§ DATA SHOWN

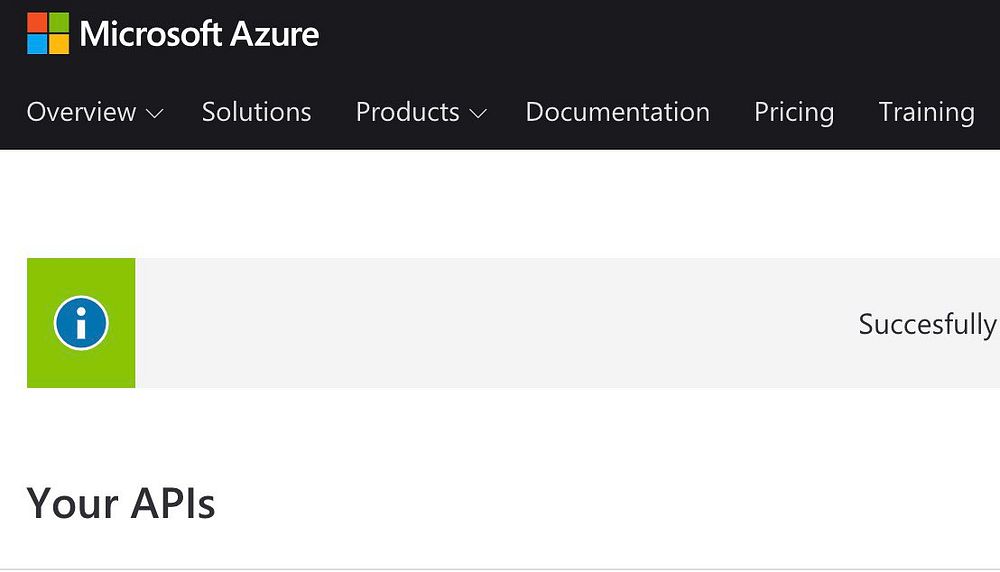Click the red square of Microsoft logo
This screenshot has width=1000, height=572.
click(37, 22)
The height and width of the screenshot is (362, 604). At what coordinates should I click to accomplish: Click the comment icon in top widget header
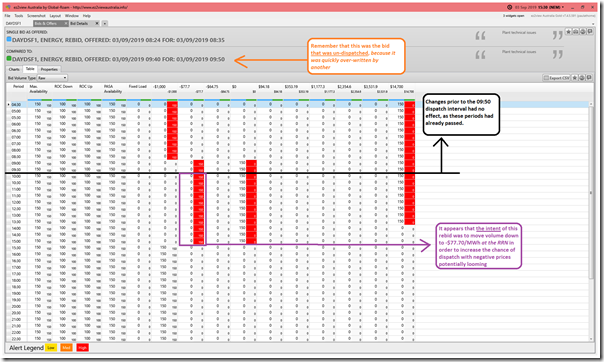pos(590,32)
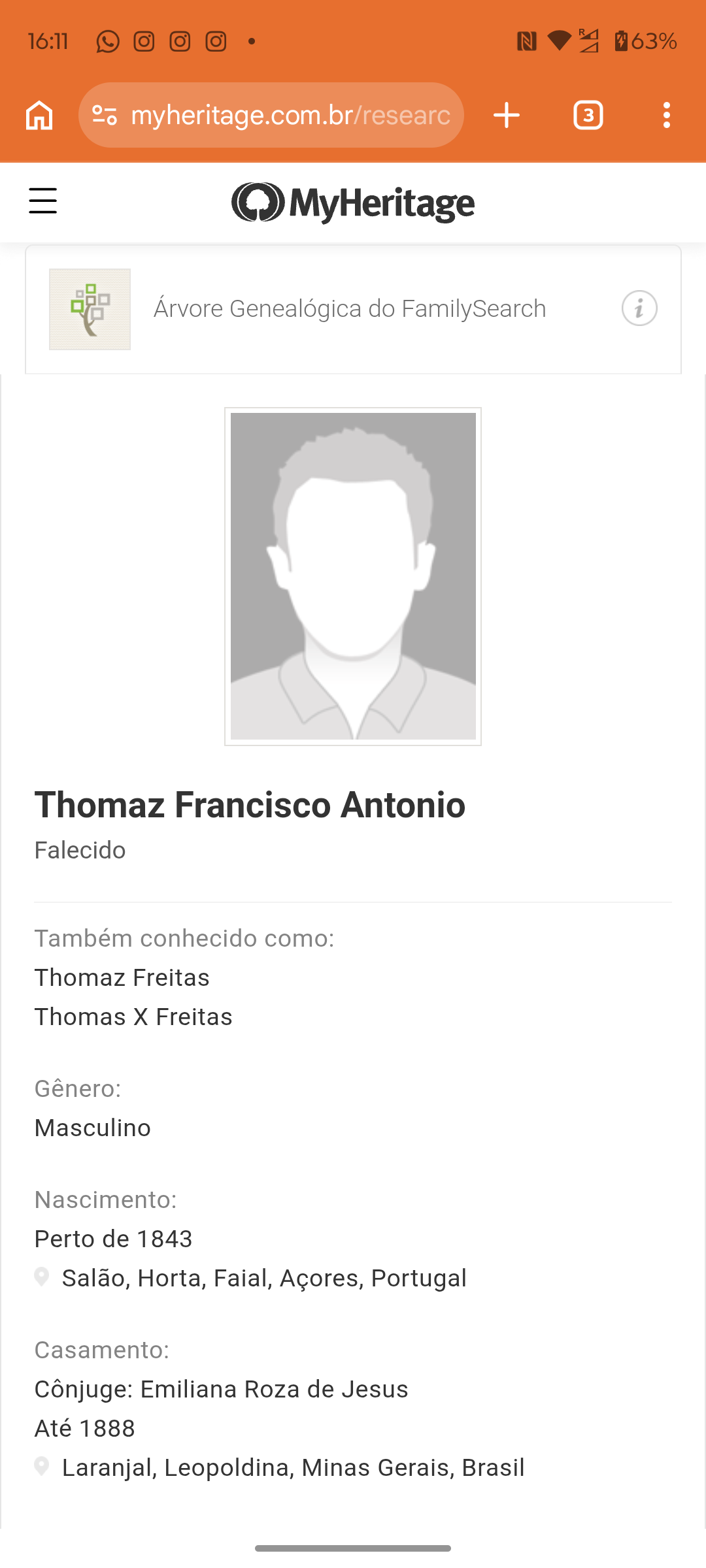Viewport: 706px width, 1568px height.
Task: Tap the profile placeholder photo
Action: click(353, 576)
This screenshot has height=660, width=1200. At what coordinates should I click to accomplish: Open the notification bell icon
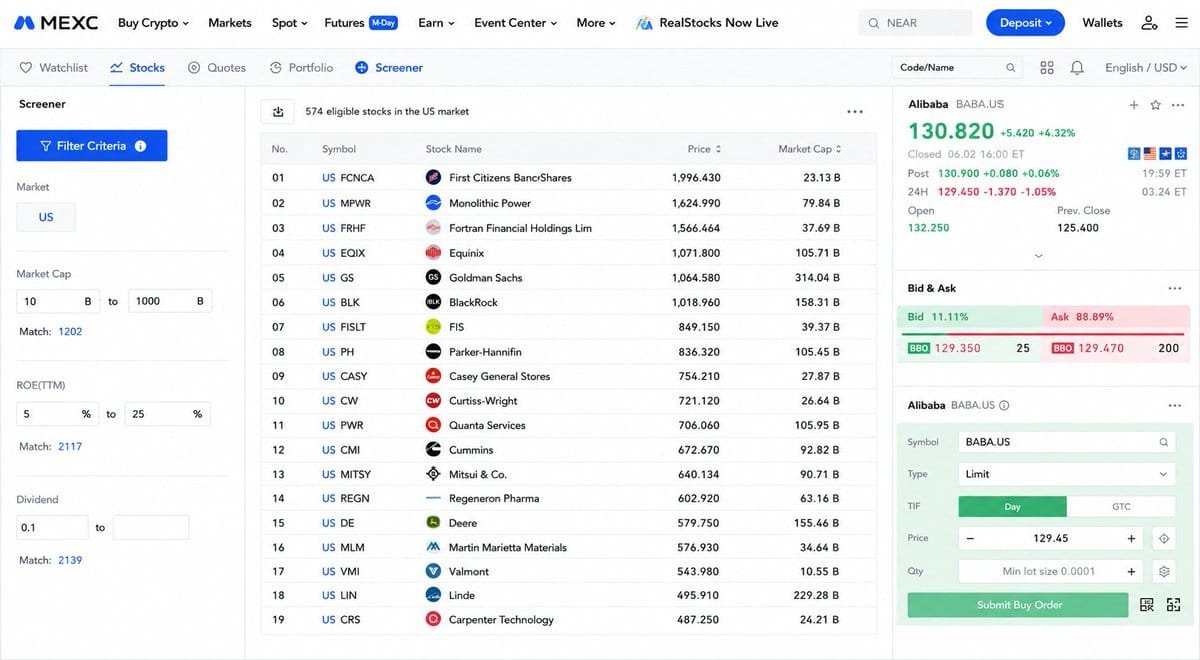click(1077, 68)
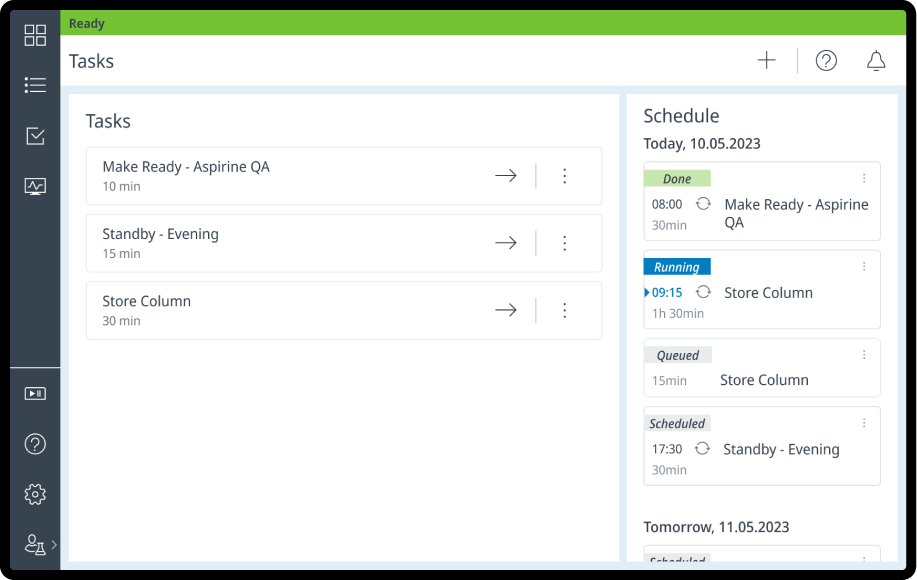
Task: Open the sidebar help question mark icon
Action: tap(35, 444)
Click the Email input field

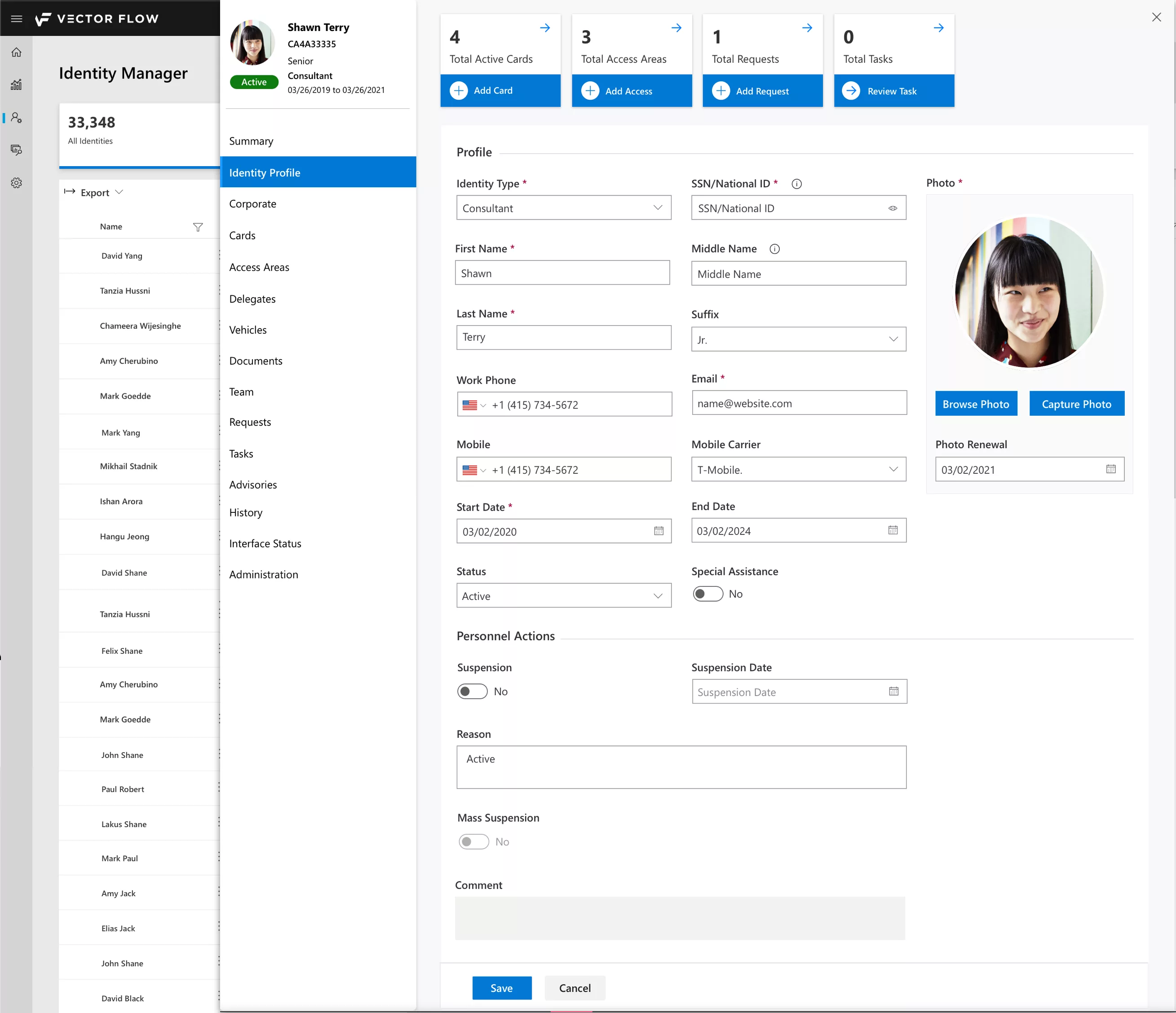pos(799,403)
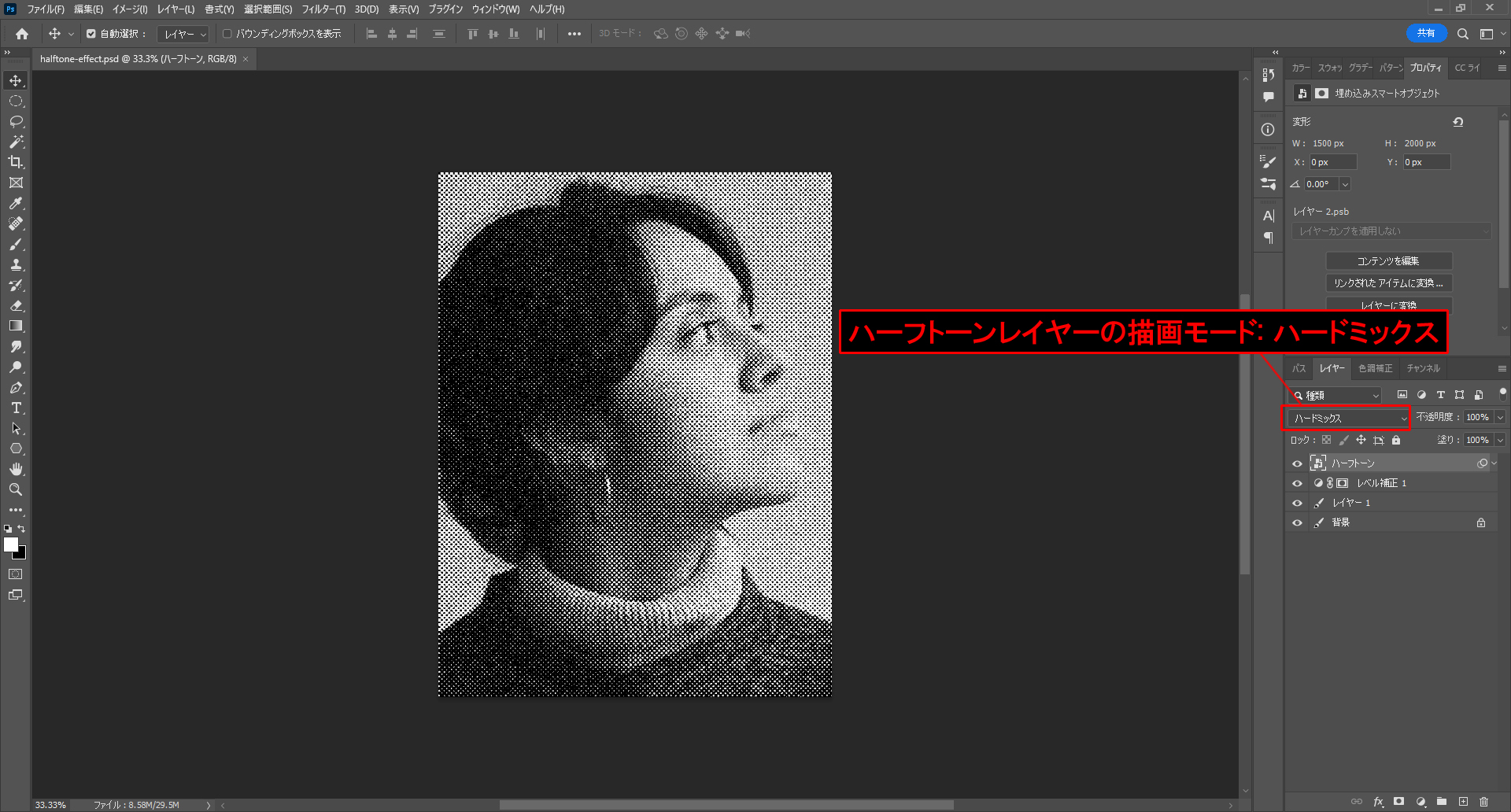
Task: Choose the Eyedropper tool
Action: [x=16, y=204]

§ TASK OBJECTIVE
This task calls for the lines from the line containing "The height and" through the end of the listing, set down exactly and only, with pictures omitted.

§ SOLUTION TO THIS EXERCISE
The height and width of the screenshot is (362, 604). At what coordinates should I click to accomplish: Click the comment icon in top widget header
pos(590,32)
Viewport: 706px width, 1568px height.
Task: Tap the profile placeholder photo
Action: click(353, 576)
This screenshot has height=660, width=1200. At what coordinates should I click to accomplish: Open the notification bell icon
click(1077, 68)
Task: Open the sidebar help question mark icon
Action: tap(35, 444)
Click the Email input field

pos(799,403)
Task: Choose the Eyedropper tool
Action: [x=16, y=204]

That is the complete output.